As the band began to play, a mosh-pit opened in the middle of the room. “You coming in?” Bjorn asked. “Isn’t it dangerous? You showed me a video of someone dying in one of those...”
“That wasn’t a mosh-pit; that was a wall of death.” My dad, aloof as always, sat loftily in the seating while we entered the mob of erratic shoving that was the pit. Even as the fierce drumbeat and the melodic screeching guitar flooded our ears with music, my dad remained invisible. Some supervisor he was. We pushed screeching mohawked strangers into imperviously fat college students wearing sweaty, sleeveless Iron Maiden shirts, only to be tossed back around the pit ferociously. We were all like wolves in Call of the Wild, attacking one another to receive both honor and a moment’s rest. For half a second, I’d stand in place, a champion, with other fans towards the sides of the pit or on the ground. I’d hear the guitar ascend a musical scale as if lifting me into the air—but then I would drop, a tangle of elbows and knees breaking my fall and probably my vertebrae as I slowly blinked and heard the scale inevitably descend back again.
Then Bjorn got hit in the face.
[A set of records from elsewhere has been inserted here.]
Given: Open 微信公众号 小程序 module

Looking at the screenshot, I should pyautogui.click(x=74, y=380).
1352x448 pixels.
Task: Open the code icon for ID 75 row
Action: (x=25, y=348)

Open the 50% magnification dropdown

The culprit was a thirty-something year-old man, who rather than shoving, employed whirring karate chops and manic kickboxing.
“Well that guy’s a dick.” All of us “traditional” moshers roared in agreement. We left the fool spinning like a top his own corner of the pit, while he derived no enjoyment from slicing the moist air with overgrown nails. Bjorn and I kept inaudibly yelling the word “asshole” into the rapid current of deafening music. The top hadn’t seriously hurt Bjorn, but he had ignored moshing etiquette. No kicking, no hitting—just shoving. There was a correct way to fight people for fun.
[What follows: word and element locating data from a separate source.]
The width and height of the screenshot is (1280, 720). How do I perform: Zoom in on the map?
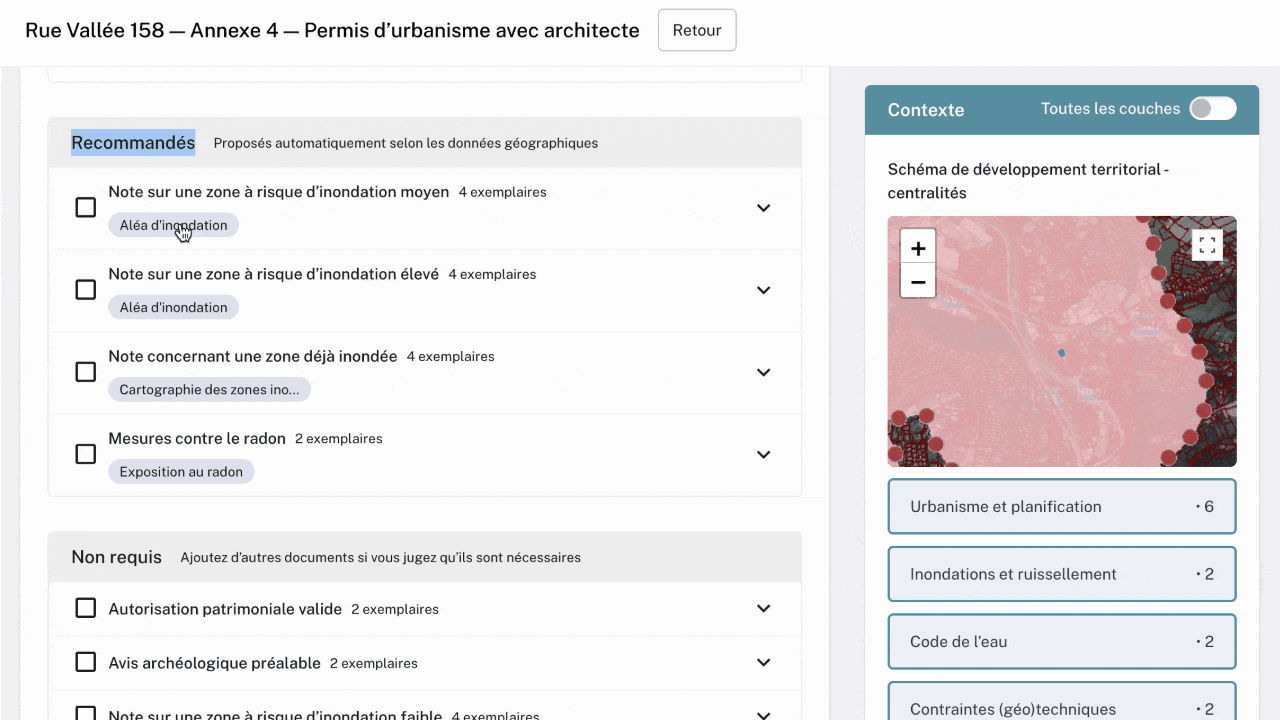coord(917,249)
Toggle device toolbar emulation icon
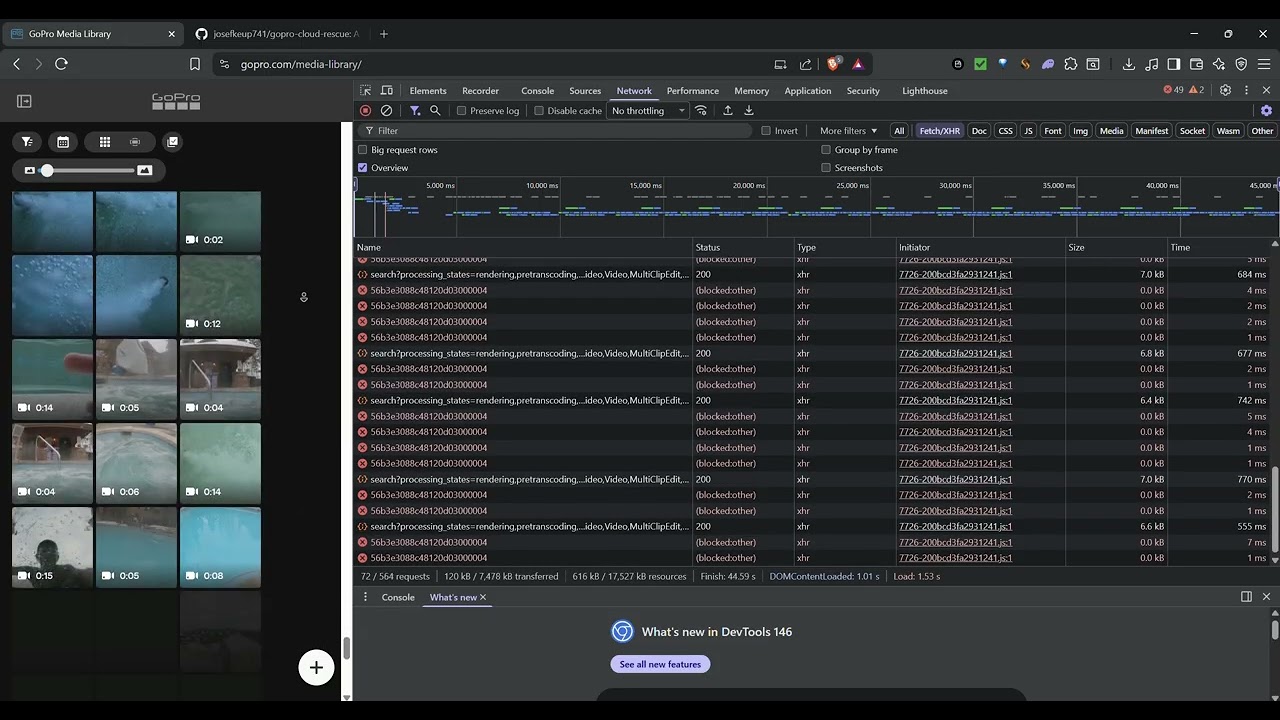Screen dimensions: 1280x720 coord(387,91)
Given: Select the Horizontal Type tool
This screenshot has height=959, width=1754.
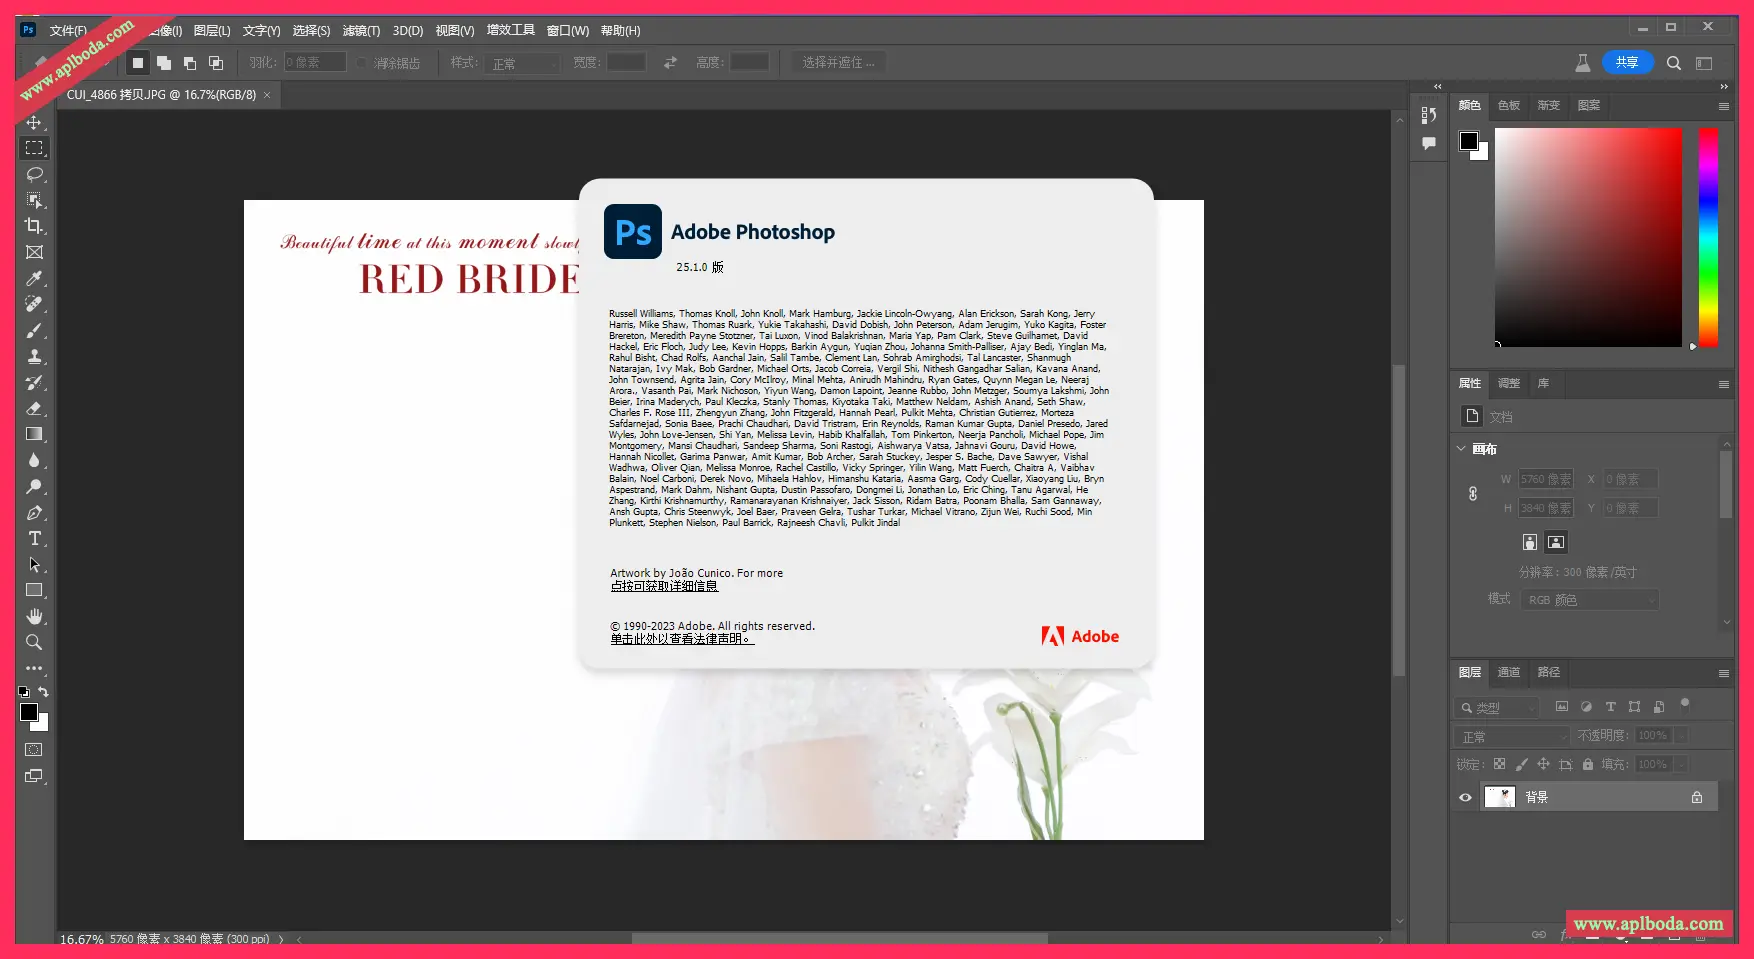Looking at the screenshot, I should coord(34,538).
We took a break, escaping the pit with ignored bruises. Two of our friends came over with a couple of joints from absolute strangers. They airily pointed at their source.
I turned to Bjorn grimly. “What are you going to do, Bjorn?” “I promise I won’t. I promise. But if your dad sees them, make sure he knows I wasn’t involved.” Bjorn grabbed my shoulders, practically shaking me. “Make sure he knows. You have to make sure. Please, I need you to make sure.” He was quivering. I was shocked. My mouth was open, but instead of saying anything, I could only nod. He’d gone from blithe to scared to now desperate to stay out of trouble. Did that mean he was cleaning up his act, or just being more discreet?
I woke up the next morning with ringing in my ears. I chewed on a muffin for a little while in front of the phone, considering calling Bjorn. I was afraid of making plans that would only be canceled again, but scattered hope was better than a weekend alone. So I called; He was going to Vermont. He would be around in two weeks. But two weeks later he wrote to me on Facebook telling me we could hang out on Friday or Saturday. But he canceled on Friday. And then on Saturday. So I stopped calling him.
* The names of the people in this narrative have been changed to protect their privacy.